» **指示 1**
本文について、次の問いに答えてください。
(a) Aさんは何年生ですか。
(b) Aさんは中学生からどこに通学するようになりましたか。
(c) 分身ロボットOriHimeはどこに設置されましたか。

2022年7月15日(金曜日)と11月11日(金曜日)に引き続き、2023年1月31日(火曜日)にB特別支援学校からの依頼で、e-AT活用に関するコンサルテーションに行ってきました。
備忘録として、また、該当校の皆さんに振り返っていただくため数回に分けて書いてみます。
B特別支援学校
まずは、高校3年生Aさんの相談ケースです。
卒業を間近に控えたAさんは、進行性の難病による肢体不自由があります。
小学生の頃は立って走ることができていて、居住地の小学校に通っていたそうですが、次第に運動機能が低下し、中学生からB特別支援学校に通学するようになったそうです。
地元の市役所の協力を得て、分身ロボットOriHimeを市役所の入口に設置させてもらい、Aさんが教室からiPadのOriHime Bizコントローラーアプリを操作して、来庁者に「こんにちは」「手指消毒と検温をお願いします」と呼びかけるという現場実習に取り組んでいました。
教室からiPadでOriHimeを操作するAさん
これまでにも数回チャレンジしたそうで、iPadアプリOriHime Bizコントローラーの操作方法には慣れていて、来庁者への言葉かけもタイミングよくできていました。

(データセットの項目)

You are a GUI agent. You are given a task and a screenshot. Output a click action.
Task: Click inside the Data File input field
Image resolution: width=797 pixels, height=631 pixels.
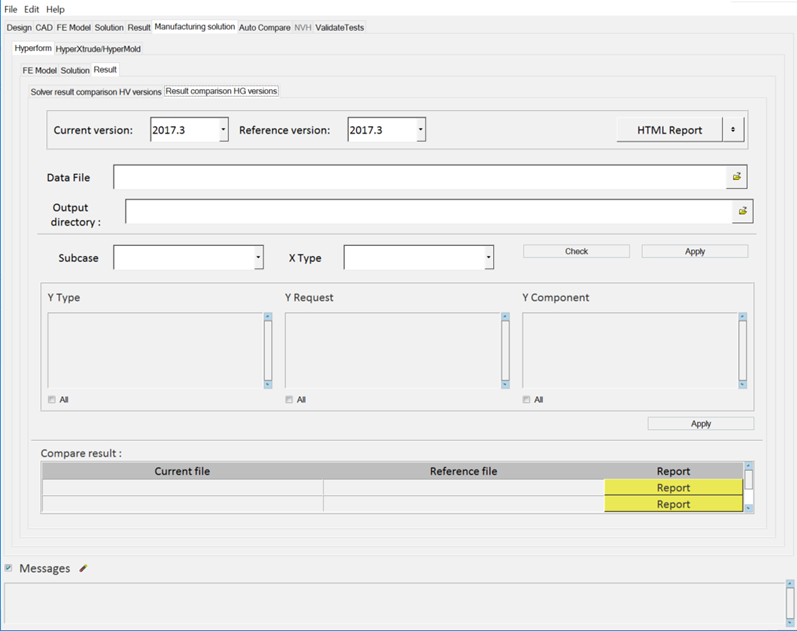[x=419, y=177]
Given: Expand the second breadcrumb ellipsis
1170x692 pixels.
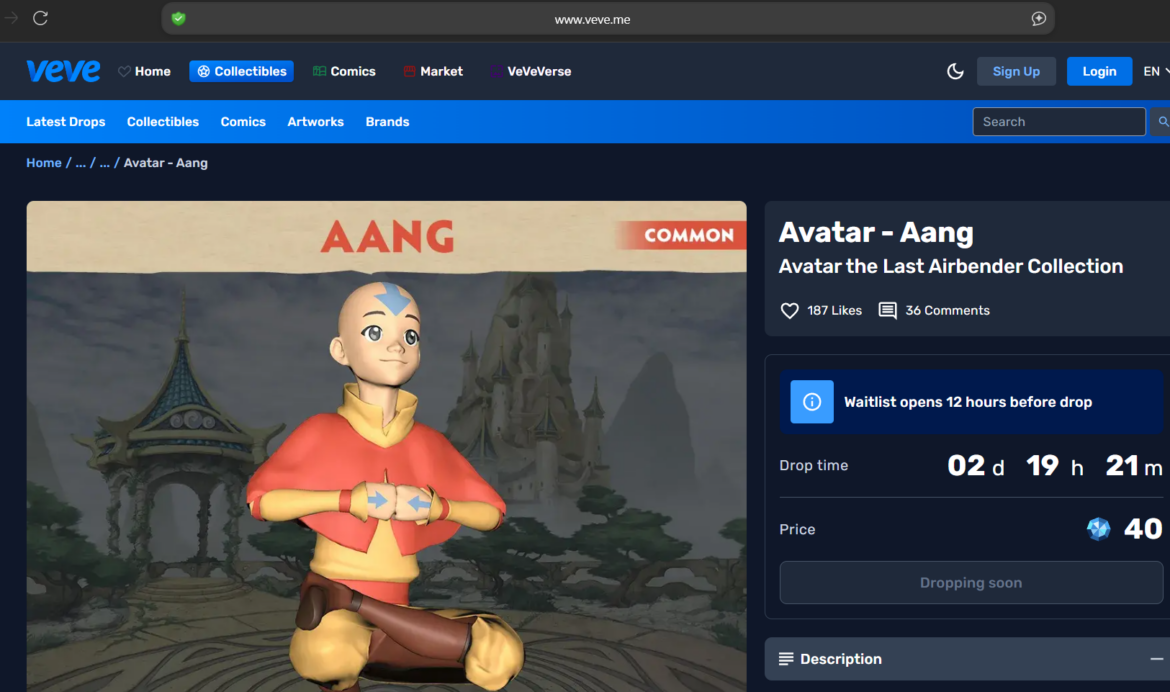Looking at the screenshot, I should [104, 163].
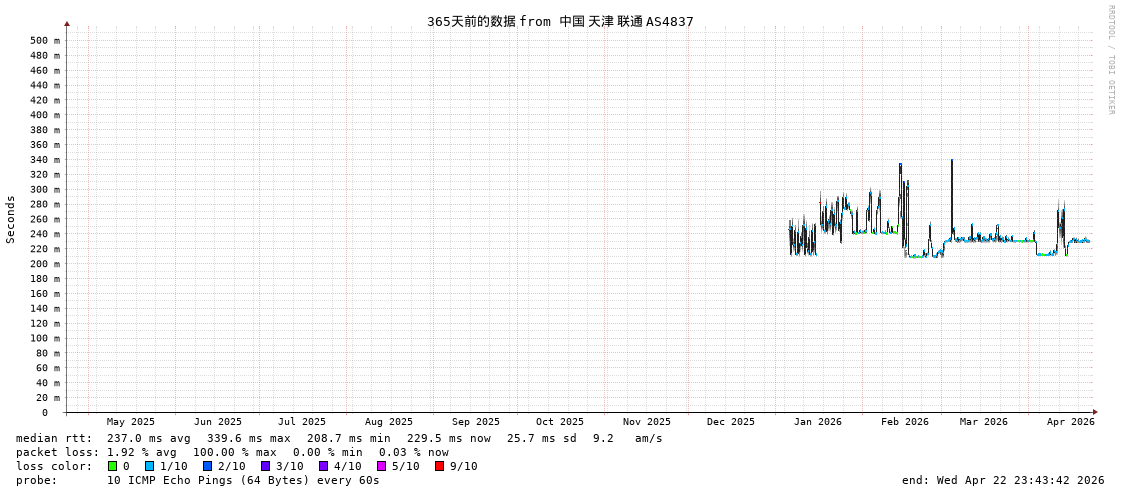Click the probe ICMP Echo Pings description
1121x494 pixels.
pos(243,480)
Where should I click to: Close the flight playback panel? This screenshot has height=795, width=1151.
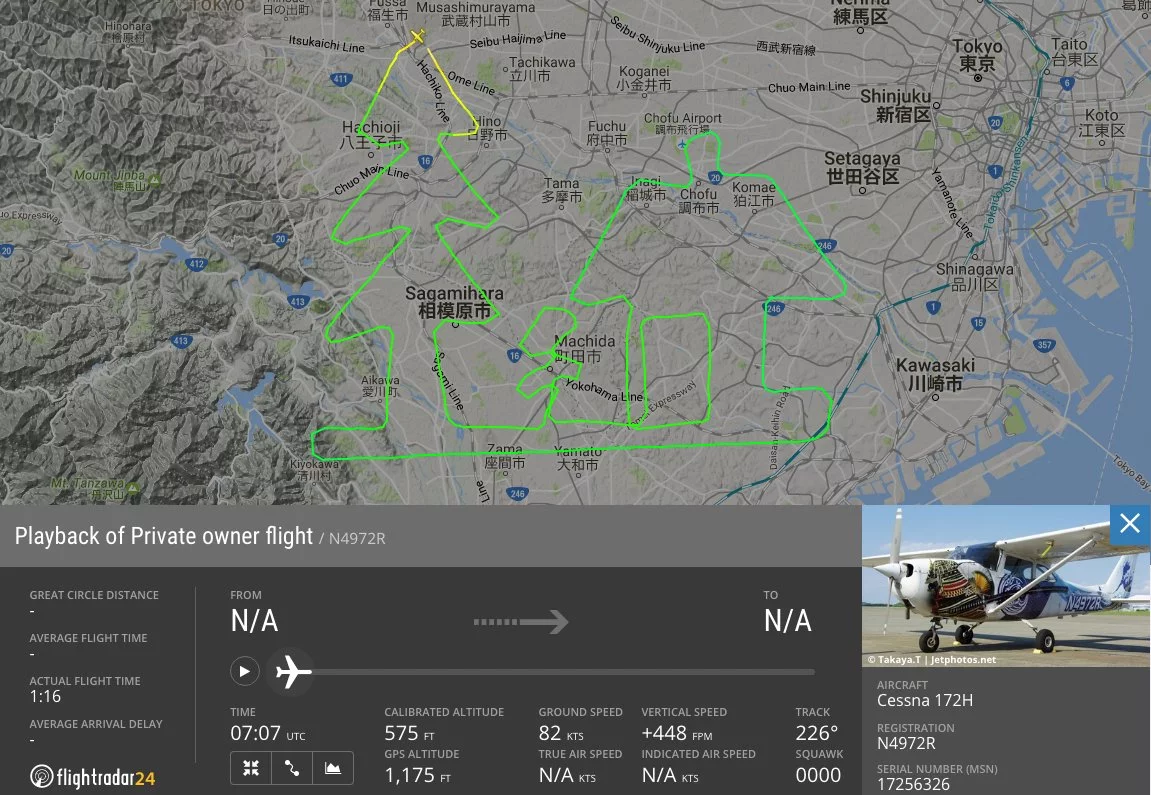click(x=1130, y=523)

» **指示 2**
提供データの行のうち、「Where should I」を含む行から提供データの最後の行までを、「playback」を「replay」に置き換えて書き直してください。ほかは変えず、画像は含めないでください。

» **完全な回答 1**
(a) 高校3年生
(b) B特別支援学校
(c) 市役所の入口

» **完全な回答 2**
Where should I click to: Close the flight replay panel? This screenshot has height=795, width=1151.
click(x=1130, y=523)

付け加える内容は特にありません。